Well I had an almost certain solution for paying for it but something came up that it didn't work out.. I don't feel like getting into it.. ..tomorrow there might be a way but.. I doubt it.. I fucking have bad luck following me, I can move mountains, makes no difference. I can't even go off about how disgusted I feel and stuff. I'm going in shut down mode.
that I've been trying to pay for school for the past 4 months and that it's not been working out.. and that that solution I had found was really gonna work out but it didn't at the last minute.. and that the back-up plan that I should know about tomorrow is probably not gonna work out either.. and that I have to pay *last delay* on Monday. I don't wanna take a semester off. ANOTHER one. I hate it here, it brings me down, I need to go to school, too see my friends, and my boyfriend. I just will probably check myself in an asylum until something comes up. Trying my hardest doesn't do anything, so fuck it.
maybe this is the universe's way of telling you you're on the wrong path....may not be want you want to hear but its something to think about
No like last week.. but the 15th is the last day to pay and not be dropped. I was gonna get my plane ticket for this week-end and start on Monday.
*hug* it isn't much, but it's the best I can do from here. I'll try and send you some of my luck (what little I have)

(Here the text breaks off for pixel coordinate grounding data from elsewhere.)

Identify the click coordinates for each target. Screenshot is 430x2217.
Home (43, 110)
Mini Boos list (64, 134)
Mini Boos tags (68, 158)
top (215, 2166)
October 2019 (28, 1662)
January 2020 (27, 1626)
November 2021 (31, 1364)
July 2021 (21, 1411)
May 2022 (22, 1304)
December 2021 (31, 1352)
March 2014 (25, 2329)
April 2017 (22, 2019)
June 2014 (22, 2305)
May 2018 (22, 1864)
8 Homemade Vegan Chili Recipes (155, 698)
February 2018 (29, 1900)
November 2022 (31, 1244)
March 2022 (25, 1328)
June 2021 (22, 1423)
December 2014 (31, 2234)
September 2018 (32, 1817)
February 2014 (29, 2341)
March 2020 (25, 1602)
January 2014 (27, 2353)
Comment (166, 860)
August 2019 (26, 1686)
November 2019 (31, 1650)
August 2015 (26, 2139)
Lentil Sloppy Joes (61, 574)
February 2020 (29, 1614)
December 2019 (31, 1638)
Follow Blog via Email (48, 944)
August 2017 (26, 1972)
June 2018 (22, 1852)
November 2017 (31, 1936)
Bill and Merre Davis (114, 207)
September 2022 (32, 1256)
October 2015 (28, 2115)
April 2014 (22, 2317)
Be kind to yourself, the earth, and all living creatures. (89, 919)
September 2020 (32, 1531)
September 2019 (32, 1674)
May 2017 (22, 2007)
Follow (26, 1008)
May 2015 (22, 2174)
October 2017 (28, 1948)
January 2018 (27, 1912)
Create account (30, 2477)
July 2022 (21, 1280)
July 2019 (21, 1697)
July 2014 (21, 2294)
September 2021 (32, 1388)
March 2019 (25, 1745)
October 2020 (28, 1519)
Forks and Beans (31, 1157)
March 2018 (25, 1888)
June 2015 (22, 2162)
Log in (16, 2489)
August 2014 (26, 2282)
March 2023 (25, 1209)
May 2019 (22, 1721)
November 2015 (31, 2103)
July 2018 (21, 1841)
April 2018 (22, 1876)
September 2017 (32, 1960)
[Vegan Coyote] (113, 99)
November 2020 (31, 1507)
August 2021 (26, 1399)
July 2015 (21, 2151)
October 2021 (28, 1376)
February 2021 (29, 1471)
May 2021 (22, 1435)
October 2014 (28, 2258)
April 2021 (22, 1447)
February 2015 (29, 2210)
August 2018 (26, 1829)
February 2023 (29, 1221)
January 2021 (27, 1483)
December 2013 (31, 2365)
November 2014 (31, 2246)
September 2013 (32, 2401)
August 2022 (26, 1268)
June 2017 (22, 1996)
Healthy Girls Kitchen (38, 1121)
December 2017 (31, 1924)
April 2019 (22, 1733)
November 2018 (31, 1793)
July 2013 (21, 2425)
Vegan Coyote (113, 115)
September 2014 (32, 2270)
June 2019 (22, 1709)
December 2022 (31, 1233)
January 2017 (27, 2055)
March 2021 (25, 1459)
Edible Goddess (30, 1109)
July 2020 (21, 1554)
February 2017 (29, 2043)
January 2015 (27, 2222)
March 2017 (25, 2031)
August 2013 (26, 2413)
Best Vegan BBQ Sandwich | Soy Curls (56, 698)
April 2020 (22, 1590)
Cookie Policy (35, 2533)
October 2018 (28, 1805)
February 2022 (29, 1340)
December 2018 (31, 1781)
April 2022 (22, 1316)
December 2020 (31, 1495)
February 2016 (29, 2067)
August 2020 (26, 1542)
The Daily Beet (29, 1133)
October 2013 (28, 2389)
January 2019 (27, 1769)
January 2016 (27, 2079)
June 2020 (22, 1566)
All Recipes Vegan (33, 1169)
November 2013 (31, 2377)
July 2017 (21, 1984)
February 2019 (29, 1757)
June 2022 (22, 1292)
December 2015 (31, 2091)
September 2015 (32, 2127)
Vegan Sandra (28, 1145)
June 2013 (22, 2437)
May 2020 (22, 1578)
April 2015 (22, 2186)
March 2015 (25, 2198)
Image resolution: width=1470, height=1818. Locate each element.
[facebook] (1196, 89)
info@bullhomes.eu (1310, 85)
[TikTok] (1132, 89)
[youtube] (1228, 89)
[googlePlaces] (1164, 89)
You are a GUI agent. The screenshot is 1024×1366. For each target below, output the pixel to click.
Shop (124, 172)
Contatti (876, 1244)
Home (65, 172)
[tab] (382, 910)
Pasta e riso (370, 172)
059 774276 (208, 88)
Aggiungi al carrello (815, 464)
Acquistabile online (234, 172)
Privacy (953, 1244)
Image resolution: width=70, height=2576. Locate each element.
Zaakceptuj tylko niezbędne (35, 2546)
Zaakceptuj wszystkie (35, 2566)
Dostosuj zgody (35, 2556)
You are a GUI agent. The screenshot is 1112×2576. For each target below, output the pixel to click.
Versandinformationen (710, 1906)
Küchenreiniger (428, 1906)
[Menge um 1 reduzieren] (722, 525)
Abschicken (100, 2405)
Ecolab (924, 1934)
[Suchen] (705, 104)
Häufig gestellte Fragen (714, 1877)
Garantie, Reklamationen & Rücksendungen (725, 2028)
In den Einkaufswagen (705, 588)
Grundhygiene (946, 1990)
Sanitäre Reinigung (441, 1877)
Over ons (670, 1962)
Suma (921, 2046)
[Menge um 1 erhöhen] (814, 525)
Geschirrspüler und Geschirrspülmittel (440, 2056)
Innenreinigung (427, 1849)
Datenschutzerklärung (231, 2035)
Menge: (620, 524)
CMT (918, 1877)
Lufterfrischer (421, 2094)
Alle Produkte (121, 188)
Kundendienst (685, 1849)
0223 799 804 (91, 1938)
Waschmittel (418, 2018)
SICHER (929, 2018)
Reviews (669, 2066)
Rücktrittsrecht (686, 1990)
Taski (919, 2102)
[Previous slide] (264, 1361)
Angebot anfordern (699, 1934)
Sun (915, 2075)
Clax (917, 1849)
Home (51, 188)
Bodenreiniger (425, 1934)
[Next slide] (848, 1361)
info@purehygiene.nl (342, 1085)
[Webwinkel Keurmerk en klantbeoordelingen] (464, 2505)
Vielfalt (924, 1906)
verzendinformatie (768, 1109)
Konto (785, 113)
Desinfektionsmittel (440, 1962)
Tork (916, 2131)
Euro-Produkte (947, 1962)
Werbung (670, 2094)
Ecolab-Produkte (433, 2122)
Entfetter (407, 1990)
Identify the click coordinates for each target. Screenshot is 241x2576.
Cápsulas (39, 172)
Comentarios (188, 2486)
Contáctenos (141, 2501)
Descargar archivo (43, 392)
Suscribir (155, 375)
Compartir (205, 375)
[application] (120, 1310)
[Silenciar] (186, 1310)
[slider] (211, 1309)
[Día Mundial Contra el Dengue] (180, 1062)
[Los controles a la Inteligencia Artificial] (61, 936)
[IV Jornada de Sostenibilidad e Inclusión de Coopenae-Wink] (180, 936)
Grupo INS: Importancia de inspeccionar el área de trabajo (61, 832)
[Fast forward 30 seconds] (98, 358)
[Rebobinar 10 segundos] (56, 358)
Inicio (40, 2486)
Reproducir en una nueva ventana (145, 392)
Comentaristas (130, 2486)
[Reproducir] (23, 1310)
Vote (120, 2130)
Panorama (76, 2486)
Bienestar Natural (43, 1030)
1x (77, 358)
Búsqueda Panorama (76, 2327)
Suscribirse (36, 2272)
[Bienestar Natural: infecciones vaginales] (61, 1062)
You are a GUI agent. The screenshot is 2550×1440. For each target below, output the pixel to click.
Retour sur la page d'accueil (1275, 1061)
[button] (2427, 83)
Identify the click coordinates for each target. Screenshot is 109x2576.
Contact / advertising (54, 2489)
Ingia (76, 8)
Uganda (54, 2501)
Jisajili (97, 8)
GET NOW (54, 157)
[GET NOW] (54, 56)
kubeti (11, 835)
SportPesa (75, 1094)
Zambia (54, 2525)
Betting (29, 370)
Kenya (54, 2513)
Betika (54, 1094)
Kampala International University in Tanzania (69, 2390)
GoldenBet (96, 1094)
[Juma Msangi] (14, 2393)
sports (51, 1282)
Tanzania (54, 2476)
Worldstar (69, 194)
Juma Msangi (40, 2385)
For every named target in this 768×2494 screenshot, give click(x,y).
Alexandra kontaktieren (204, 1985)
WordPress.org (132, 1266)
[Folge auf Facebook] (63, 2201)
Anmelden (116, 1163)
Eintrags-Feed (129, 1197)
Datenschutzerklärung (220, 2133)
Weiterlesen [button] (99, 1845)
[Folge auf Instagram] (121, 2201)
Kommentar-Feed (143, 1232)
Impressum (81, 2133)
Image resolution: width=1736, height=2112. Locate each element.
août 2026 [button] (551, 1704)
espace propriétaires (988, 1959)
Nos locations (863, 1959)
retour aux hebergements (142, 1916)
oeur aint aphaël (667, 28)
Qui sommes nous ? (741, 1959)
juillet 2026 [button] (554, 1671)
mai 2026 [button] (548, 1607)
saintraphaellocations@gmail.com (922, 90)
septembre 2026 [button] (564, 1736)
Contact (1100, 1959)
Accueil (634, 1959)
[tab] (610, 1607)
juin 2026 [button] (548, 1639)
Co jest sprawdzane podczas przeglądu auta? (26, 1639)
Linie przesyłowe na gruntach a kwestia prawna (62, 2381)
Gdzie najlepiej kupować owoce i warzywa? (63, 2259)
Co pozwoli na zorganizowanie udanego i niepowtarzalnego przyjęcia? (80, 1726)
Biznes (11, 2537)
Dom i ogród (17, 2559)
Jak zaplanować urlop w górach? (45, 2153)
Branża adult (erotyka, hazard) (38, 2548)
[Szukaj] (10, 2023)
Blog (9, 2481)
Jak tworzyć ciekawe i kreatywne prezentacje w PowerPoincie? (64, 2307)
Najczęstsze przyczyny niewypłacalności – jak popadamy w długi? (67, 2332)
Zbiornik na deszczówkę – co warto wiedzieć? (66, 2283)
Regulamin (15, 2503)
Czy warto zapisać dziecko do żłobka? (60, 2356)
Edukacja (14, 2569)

you could always spend this semester working so you have the money to go back next semester. i know it's not what you want to hear, but sometimes the only way out is through. *hugs*
aww Penny, don't talk like that... frustrating yes, I can't even imagine!! but try to look at it as an opportunity to experience, learn, and grow in other areas of life. Perhaps you'll find other talents and interests you never knew you had, just roll with it...
I understand how hard it is not getting what we want in life. But is it really worth giving up? I am trying to be real nice to you. But the fact is you hit a nerve in me. It would have been so easy for me to give up in life. Years ago I lost the only person I have ever loved. She died in my arms. After that I went into Post Traumatic Stress mode and ended up living in the streets. No one would have blamed me if I gave up. I have seen horror in those streets. Yes loosing the only one I loved and 4 years in the streets was hard. Did it break me? No. It was a hard thankless job pulling my life back together. But I did it and now I am one of the wealthiest fuckers I know. My point is you have a safe place to live. You can get a job and earn money to go to school. You have a good and creative mind. One semester is nothing. If your relationship is real a few months will only make you two stronger. Suggest you not give up. Sometimes the universe has better plans for us than we do.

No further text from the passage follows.